If I had to guess what was going on in China, I would say that, with the original Wuhan event, there was a short period in which the Committee was concerned it could be a dangerous pathogen, and then they sent in their people, found out it was benign, and fired many people in Wuhan responsible for drumming up hysteria.

However, by the time they figured out it was not a big deal, they were already committed to the narrative. If they turned around and declared that it was a false alarm, it would undermine their people’s confidence in government measures, and damage the reputations of the people who they chose not to fire. Further, they don’t seem to mind that the West is using this virus hysteria to collapse their economies, and probably didn’t want to interrupt them in the middle of that.

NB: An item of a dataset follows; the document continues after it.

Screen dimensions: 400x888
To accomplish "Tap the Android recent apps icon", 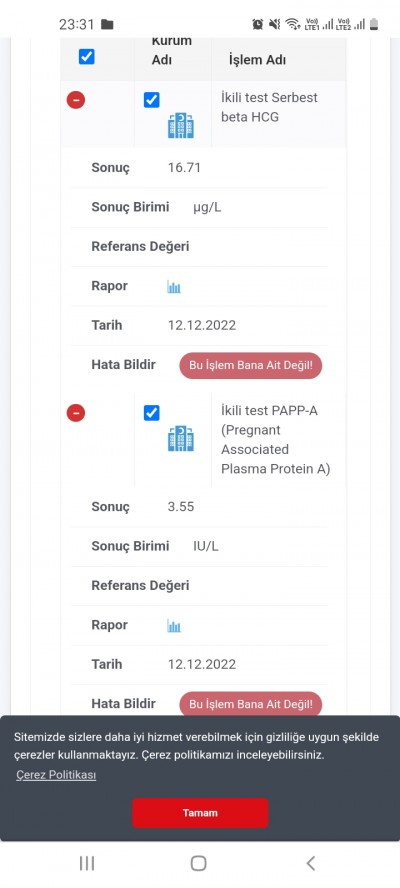I will pos(87,863).
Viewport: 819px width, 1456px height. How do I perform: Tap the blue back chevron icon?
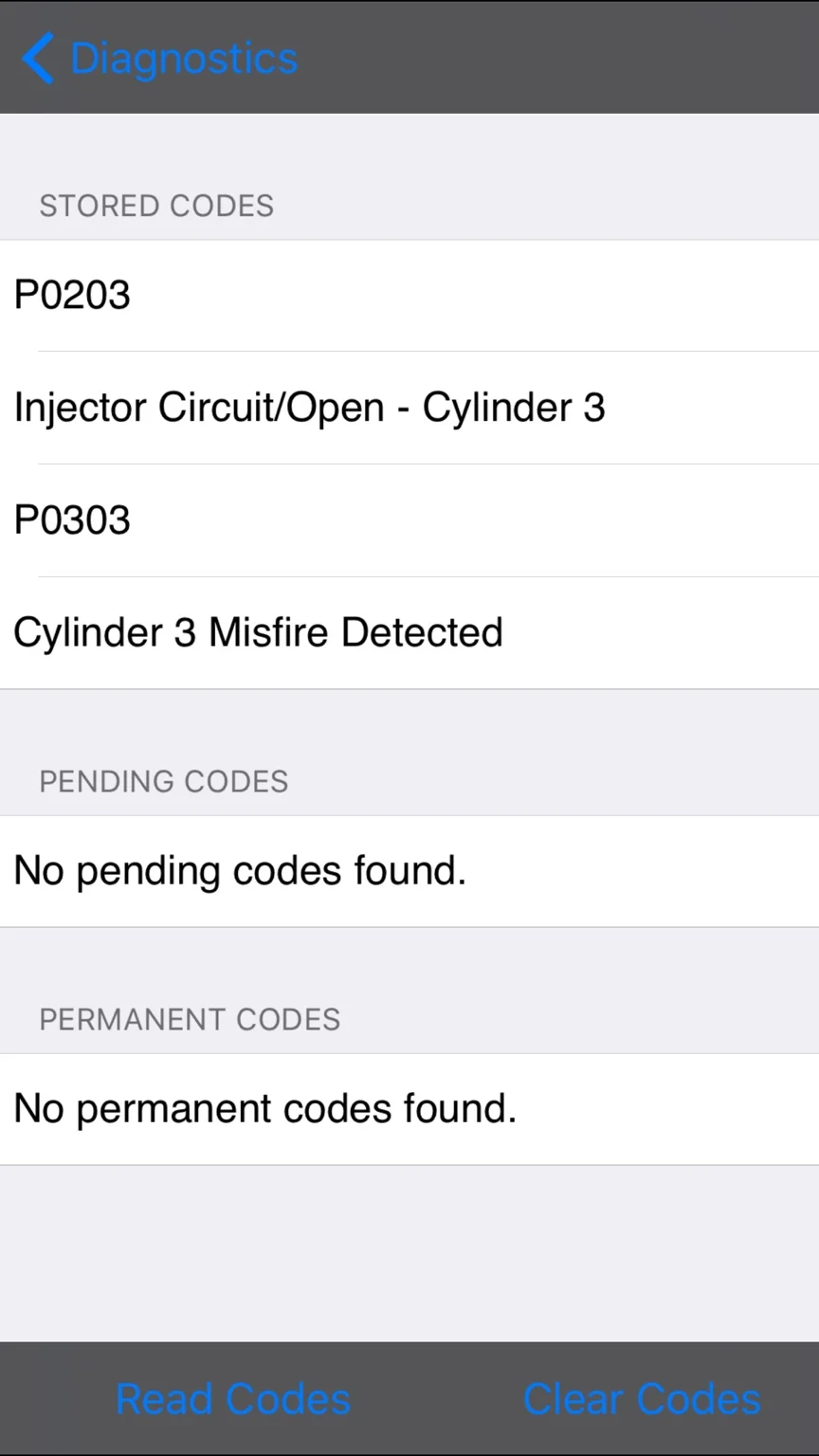(38, 58)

What’s the Point of the Bloomberg 100 Million Hoax?

I am thunderstruck by the sensationalist and unsubstantiated reporting on this alleged event by Bloomberg, which until now I considered to be a relatively reliable source of information. Having looked more deeply into this story, it is now clear to me that these claims of a massive shutdown are a hoax.

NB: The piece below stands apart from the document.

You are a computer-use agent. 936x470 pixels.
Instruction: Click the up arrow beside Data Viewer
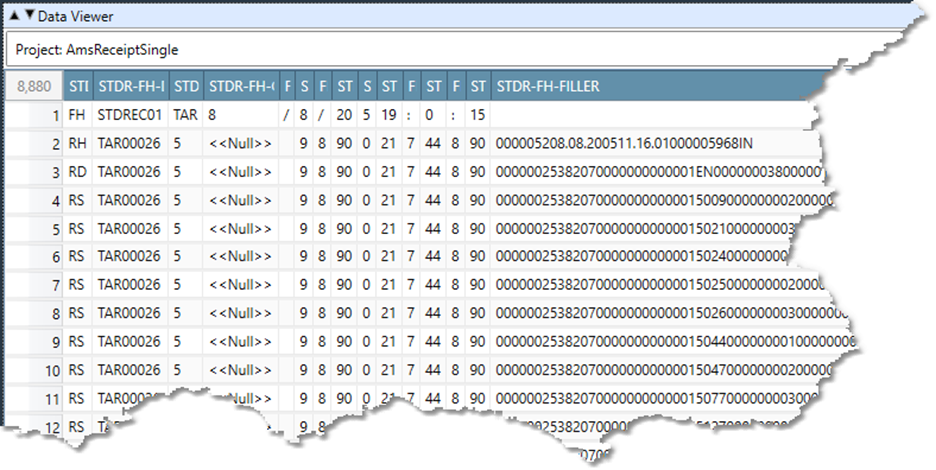pyautogui.click(x=13, y=16)
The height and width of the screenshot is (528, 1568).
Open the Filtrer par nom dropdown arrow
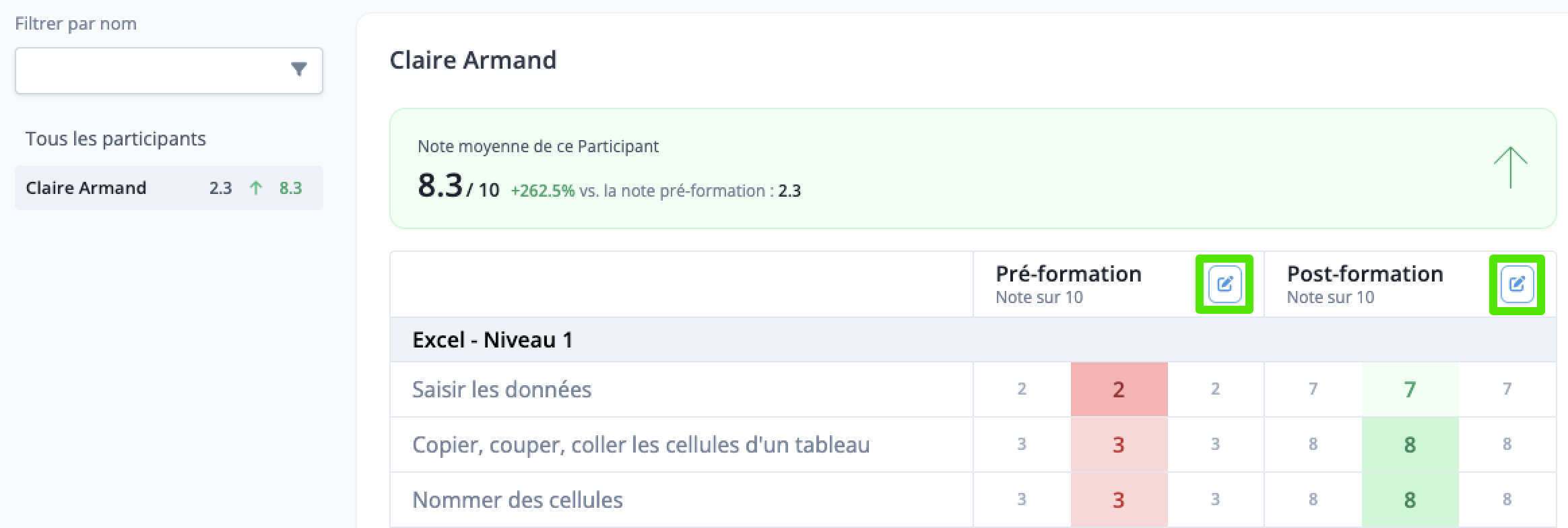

It’s not clear what the purpose of this hoax is, but they seem to only be doing it half-heartedly. There isn’t a media blitz about 100 million Chinese being locked down. There are just a handful of articles. Frankly, it almost appears as if the media is stress-testing out the process of completely falsifying a major world event. As we’ve reported here before, we’re entering into a situation of mass censorship wherein it will be impossible to even get a general idea of what is true and what isn’t.

Because there is no other easily-identifiable reason the media would run with this false information, given that it doesn’t serve any clear purpose, they seem to be putting it out to see how people respond to it: how many people report on it, where it gets cited, how much (if any) criticism of it pops up. Bloomberg is a respected publication that doesn’t have the same amount of eyes as the New York Times, so it’s the ideal place for the story to be seeded, for them to then monitor. They are presumably dropping this in various cable news shows, fishing around and seeing if anyone catches it. If no one catches it – other than the Daily Stormer, of course – then that will be a go to start more boldly seeding the media with fake news stories that are actually designed to serve the larger narrative.

Andrew Anglin contributed to this report.